[INPUT DATA]:
========

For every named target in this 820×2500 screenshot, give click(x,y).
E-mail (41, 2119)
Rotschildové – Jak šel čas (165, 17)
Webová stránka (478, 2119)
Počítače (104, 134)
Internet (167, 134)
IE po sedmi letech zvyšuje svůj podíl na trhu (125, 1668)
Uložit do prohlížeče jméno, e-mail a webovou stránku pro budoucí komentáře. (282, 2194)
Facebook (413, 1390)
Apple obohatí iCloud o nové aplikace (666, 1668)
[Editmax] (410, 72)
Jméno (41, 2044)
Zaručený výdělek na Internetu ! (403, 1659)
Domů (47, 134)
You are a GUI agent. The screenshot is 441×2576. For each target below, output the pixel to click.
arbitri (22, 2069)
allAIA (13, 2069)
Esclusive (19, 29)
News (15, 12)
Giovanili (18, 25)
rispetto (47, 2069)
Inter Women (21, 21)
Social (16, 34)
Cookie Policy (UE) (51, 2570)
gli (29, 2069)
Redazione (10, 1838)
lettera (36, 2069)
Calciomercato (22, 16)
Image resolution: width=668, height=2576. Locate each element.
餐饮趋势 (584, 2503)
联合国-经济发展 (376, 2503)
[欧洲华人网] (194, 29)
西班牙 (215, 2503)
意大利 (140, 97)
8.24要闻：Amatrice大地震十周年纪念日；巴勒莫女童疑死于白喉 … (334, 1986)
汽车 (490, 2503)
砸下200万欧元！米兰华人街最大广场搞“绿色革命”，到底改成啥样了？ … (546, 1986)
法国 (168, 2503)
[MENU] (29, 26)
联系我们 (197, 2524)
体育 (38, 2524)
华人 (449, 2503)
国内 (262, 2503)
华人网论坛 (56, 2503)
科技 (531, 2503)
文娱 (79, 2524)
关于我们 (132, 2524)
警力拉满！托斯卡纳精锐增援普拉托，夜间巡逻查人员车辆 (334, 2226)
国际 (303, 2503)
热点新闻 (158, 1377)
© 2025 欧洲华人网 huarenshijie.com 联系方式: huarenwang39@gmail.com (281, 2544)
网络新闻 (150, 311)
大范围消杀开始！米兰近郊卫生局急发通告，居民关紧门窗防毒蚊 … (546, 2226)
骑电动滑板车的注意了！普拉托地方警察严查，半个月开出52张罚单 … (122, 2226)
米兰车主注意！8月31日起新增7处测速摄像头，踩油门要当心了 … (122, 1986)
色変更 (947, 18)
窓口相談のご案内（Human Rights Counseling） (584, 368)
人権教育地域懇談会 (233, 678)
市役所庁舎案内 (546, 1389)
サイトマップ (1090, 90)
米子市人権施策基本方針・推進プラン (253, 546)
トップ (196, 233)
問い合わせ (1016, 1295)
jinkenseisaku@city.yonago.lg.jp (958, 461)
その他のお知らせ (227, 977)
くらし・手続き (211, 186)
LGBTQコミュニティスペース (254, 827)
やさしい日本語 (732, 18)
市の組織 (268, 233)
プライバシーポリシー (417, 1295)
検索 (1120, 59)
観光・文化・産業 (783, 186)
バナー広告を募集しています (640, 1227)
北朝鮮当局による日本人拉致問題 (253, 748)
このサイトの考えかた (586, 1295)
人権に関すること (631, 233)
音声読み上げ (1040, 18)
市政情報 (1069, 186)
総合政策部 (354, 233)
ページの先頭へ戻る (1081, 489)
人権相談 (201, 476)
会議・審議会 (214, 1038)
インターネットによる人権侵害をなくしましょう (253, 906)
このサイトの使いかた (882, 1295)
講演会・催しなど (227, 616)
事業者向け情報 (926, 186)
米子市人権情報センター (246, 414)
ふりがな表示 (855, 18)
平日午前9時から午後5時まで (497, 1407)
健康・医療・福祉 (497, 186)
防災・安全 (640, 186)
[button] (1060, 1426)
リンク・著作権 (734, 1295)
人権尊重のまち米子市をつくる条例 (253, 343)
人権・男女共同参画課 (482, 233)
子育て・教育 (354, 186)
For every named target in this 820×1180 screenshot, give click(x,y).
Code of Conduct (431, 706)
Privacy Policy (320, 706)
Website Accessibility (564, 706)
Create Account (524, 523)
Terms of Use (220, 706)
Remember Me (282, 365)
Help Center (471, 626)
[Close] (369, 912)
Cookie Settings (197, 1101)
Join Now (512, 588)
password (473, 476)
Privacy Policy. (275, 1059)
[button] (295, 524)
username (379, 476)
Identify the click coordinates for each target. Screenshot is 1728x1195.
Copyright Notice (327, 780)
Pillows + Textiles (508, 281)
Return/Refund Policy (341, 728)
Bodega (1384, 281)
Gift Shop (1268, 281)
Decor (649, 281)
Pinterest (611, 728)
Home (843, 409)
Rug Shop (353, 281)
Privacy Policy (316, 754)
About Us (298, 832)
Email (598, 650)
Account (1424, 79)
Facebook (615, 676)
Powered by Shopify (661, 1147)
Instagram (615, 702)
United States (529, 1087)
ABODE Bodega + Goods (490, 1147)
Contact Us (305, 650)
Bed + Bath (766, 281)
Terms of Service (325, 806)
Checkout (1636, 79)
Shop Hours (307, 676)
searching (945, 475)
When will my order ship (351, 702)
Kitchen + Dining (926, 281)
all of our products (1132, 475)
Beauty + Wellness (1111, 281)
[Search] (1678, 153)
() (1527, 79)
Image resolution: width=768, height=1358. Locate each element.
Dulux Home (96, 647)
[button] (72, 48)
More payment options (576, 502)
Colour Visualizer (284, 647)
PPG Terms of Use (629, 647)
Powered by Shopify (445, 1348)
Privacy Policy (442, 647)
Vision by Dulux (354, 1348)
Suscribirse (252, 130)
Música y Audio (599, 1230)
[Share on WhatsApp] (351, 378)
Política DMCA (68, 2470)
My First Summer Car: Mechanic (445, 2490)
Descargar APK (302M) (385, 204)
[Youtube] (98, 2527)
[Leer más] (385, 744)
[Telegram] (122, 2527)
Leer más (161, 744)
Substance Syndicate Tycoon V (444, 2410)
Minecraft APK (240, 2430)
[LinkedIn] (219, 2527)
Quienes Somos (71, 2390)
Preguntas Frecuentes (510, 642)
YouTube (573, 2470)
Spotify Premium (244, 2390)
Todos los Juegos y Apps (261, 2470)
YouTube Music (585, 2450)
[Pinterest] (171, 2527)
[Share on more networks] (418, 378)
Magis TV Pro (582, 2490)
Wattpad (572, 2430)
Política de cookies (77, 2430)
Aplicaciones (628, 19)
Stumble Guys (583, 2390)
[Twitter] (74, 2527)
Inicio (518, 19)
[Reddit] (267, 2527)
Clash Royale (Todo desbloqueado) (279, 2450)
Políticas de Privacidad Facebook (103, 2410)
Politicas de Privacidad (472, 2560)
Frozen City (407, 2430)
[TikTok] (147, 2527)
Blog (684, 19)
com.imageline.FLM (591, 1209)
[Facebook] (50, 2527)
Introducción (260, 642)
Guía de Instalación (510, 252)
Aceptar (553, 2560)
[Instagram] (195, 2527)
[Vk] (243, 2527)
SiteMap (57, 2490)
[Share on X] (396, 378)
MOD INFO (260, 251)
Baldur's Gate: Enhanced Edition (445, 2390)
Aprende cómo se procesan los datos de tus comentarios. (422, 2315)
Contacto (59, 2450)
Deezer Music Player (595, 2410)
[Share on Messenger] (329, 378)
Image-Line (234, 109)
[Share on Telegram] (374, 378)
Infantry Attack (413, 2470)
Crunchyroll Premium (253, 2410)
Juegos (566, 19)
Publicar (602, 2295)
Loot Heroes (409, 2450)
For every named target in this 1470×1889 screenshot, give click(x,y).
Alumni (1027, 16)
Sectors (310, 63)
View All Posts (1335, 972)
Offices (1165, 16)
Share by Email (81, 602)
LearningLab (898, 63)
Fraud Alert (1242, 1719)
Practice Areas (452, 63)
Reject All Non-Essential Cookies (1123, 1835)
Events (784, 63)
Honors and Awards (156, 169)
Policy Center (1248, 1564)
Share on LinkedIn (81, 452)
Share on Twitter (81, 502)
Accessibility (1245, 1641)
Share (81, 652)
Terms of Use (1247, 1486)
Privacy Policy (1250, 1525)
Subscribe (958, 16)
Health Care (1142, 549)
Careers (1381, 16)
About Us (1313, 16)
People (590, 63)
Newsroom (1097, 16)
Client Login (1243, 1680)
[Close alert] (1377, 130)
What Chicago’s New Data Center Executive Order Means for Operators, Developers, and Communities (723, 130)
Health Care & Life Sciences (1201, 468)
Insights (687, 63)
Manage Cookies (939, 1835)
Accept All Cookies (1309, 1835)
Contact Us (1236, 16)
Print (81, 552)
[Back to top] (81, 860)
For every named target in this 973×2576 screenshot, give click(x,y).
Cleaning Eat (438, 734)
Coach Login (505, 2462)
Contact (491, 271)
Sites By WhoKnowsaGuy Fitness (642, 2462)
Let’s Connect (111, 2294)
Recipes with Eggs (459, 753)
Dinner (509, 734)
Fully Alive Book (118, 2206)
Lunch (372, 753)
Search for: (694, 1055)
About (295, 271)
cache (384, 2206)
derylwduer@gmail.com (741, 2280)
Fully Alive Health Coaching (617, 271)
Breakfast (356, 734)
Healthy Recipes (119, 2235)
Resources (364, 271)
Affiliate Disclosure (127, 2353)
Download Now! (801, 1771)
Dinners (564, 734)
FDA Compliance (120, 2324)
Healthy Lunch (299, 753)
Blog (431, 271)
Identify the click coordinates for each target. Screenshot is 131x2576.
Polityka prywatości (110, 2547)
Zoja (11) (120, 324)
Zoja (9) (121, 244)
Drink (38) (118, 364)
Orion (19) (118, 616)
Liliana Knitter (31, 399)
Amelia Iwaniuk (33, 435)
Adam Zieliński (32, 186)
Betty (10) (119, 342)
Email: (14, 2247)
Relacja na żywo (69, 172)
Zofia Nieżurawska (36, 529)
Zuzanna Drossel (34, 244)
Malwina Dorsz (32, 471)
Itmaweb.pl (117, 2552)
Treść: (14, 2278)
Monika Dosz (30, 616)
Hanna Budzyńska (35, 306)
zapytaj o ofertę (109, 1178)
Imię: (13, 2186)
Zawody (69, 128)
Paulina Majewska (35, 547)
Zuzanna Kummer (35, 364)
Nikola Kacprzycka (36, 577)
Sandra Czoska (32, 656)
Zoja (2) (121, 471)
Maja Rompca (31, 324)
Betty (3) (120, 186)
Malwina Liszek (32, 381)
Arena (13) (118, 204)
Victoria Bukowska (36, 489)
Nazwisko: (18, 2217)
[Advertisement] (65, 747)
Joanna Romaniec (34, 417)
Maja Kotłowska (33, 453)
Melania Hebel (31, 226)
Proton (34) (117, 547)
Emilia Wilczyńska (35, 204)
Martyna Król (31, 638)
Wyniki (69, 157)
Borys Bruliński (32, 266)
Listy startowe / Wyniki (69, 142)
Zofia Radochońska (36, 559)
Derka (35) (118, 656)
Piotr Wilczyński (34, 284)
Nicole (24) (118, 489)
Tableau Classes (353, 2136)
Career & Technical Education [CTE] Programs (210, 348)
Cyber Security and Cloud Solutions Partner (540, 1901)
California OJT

========

[ACTION ITEM]:
Among the entries above, the lines between the ones containing "View All Posts (1335, 972)" and "Share on Twitter (81, 502)", inclusive, are to be transcribed exactly. No other line is to be given.

[TASK RESULT]:
View All Posts (1335, 972)
Offices (1165, 16)
Share by Email (81, 602)
LearningLab (898, 63)
Fraud Alert (1242, 1719)
Practice Areas (452, 63)
Reject All Non-Essential Cookies (1123, 1835)
Events (784, 63)
Honors and Awards (156, 169)
Policy Center (1248, 1564)
Share on LinkedIn (81, 452)
Share on Twitter (81, 502)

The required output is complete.